C'est une bonne nouvelle pour celles et ceux qui n'ont pas encore pu venir — et l'occasion, pour nous, d'ouvrir l'accrochage à un artiste de plus.
Figures libres
Si cet accrochage tient, c'est qu'il ne rassemble pas des œuvres au hasard. La galerie défend une peinture qui garde la figure et refuse de la fixer. Ses artistes ne sont ni tout à fait figuratifs ni tout à fait abstraits : ils travaillent exactement entre les deux, là où la forme se distord, se décompose et se réinvente sans jamais lâcher le corps ni le visage.

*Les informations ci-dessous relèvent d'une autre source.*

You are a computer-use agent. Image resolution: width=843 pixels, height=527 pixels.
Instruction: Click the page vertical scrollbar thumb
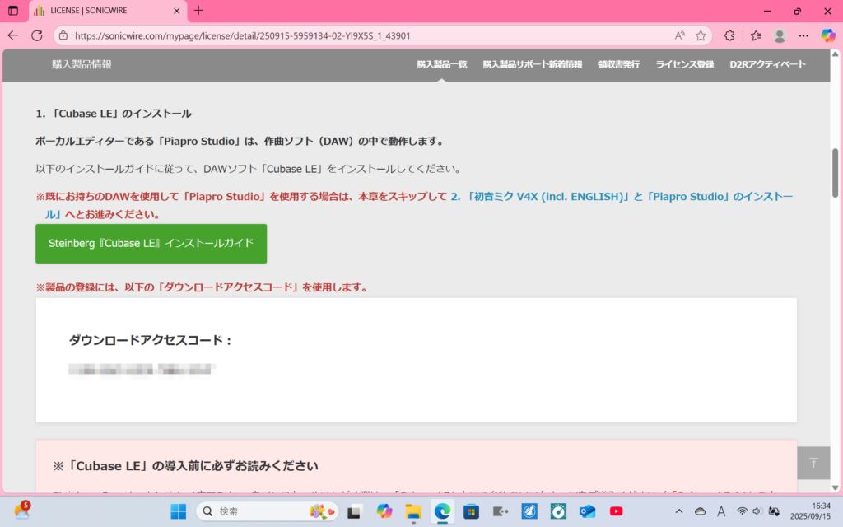[836, 172]
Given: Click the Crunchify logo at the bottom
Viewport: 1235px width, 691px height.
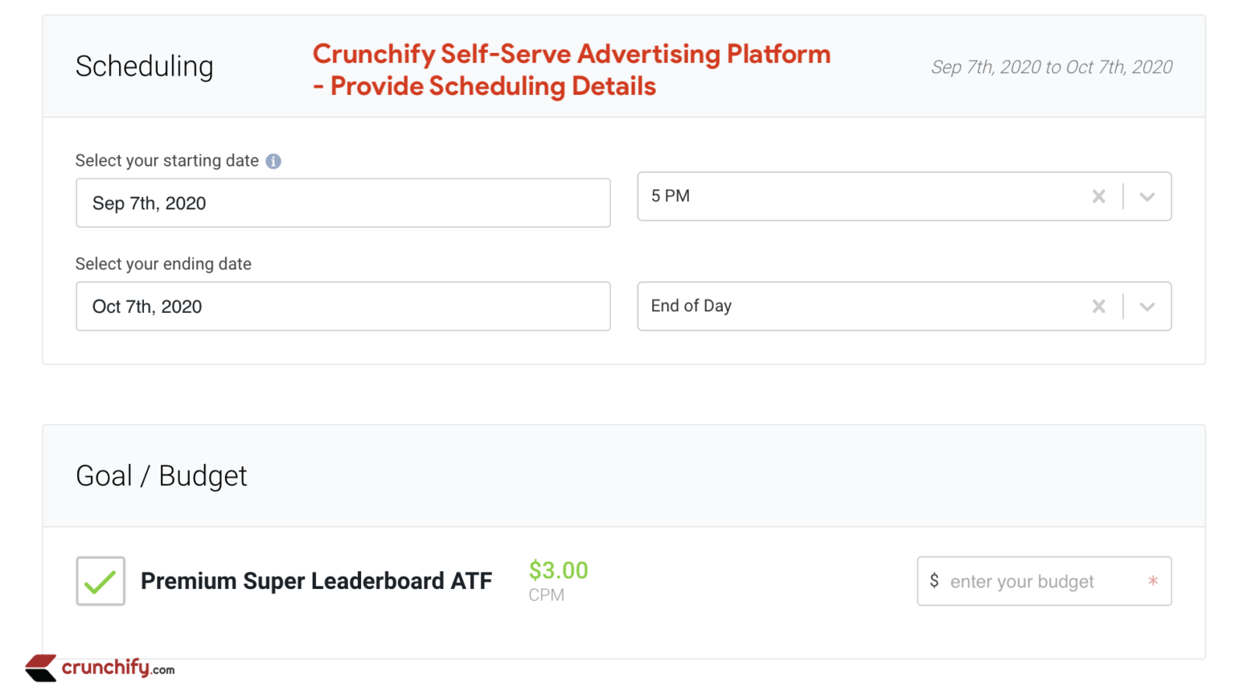Looking at the screenshot, I should tap(39, 668).
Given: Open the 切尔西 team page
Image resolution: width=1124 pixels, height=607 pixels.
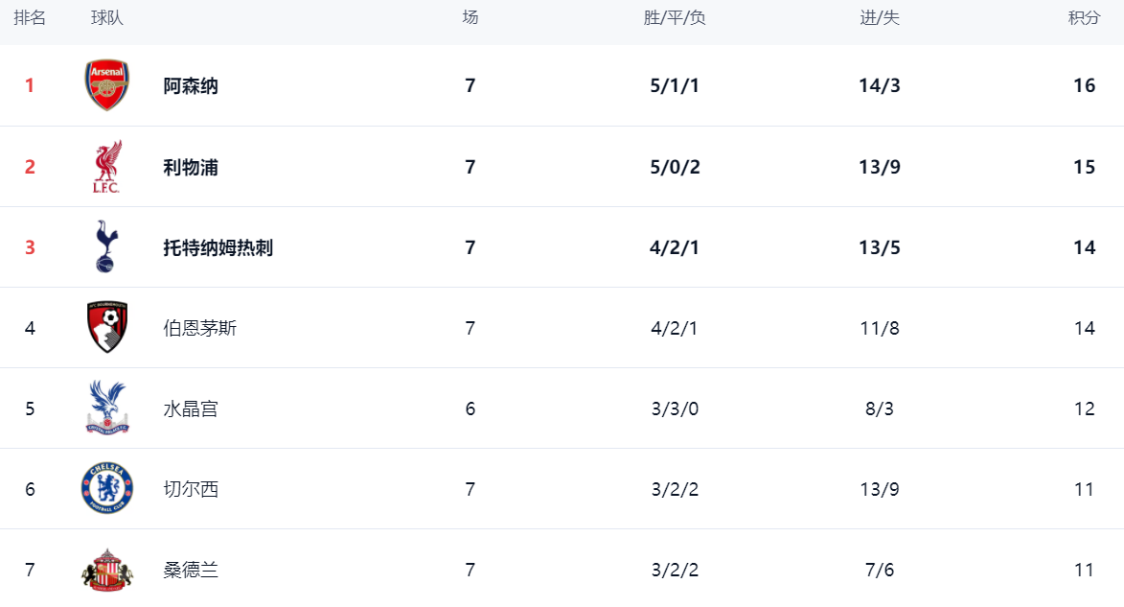Looking at the screenshot, I should point(191,489).
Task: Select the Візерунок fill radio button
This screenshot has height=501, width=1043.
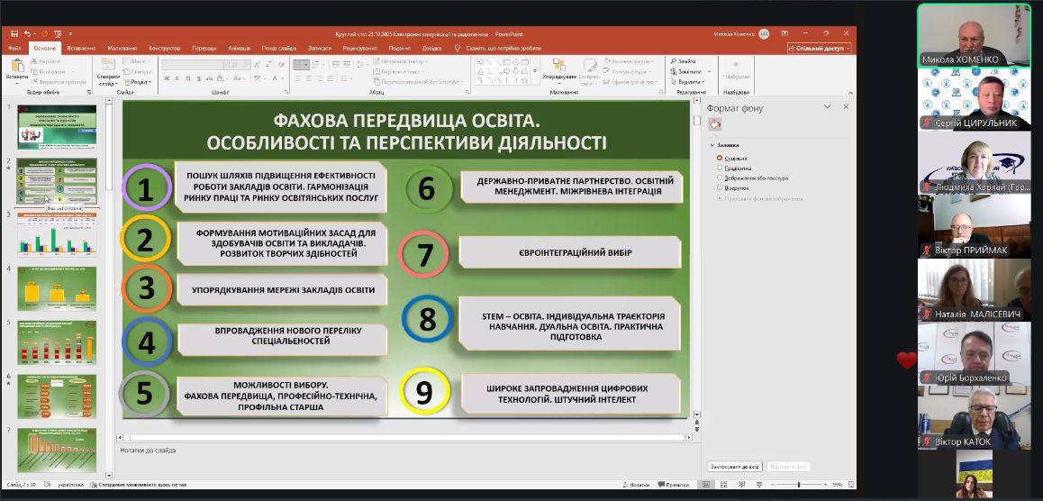Action: [720, 187]
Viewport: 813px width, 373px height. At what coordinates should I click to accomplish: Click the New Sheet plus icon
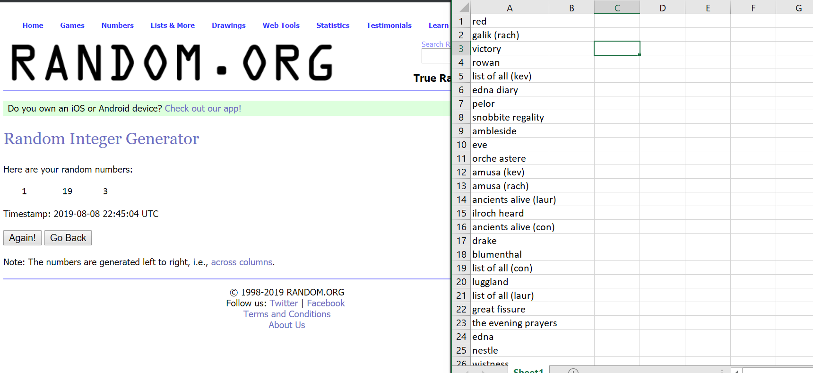573,371
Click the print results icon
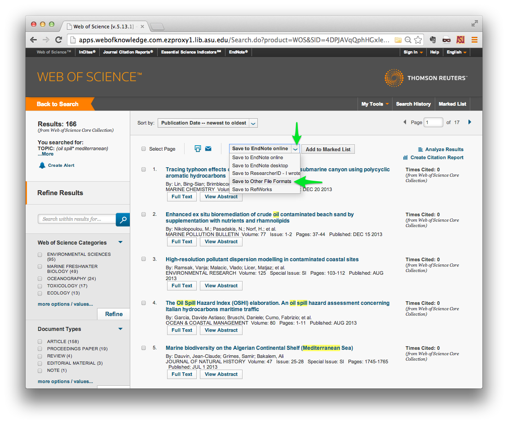Screen dimensions: 508x424 (x=198, y=148)
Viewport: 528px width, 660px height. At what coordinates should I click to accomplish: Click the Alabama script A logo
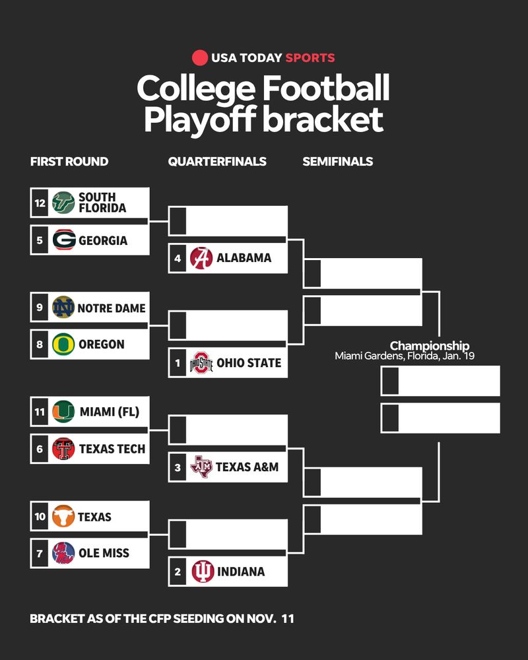201,257
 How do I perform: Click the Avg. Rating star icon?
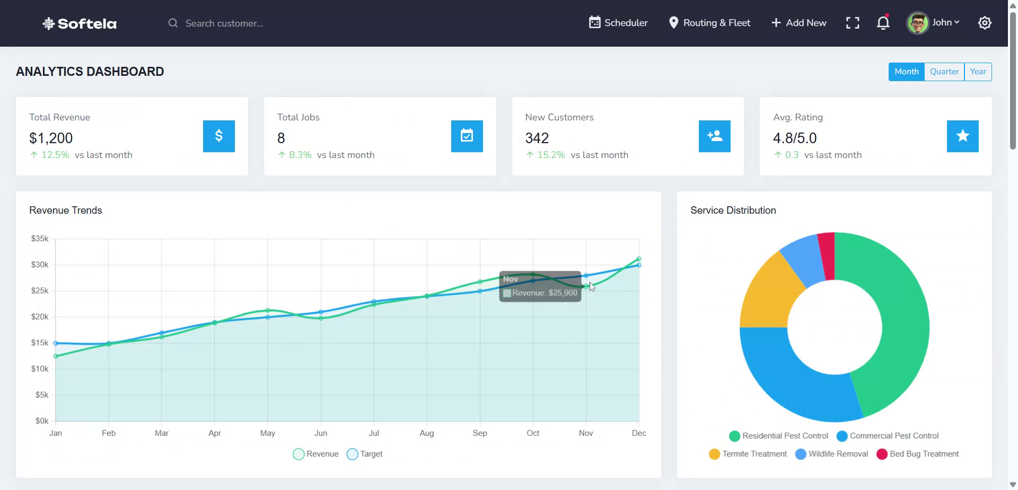click(x=962, y=136)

Chacun le dit à sa manière. Éric Citerne « transcende les frontières stylistiques conventionnelles ». Julieth Mars Toussaint ne titre aucune de ses toiles, pour que la peinture parle d'elle-même. PEBE Paul Bader a abandonné la perspective pour inventer son propre alphabet de figures. Alex Mitrecey traite la toile comme un terrain de jeu.
Aucun n'obéit à une école. C'est à cette famille-là qu'appartient l'artiste que nous invitons aujourd'hui.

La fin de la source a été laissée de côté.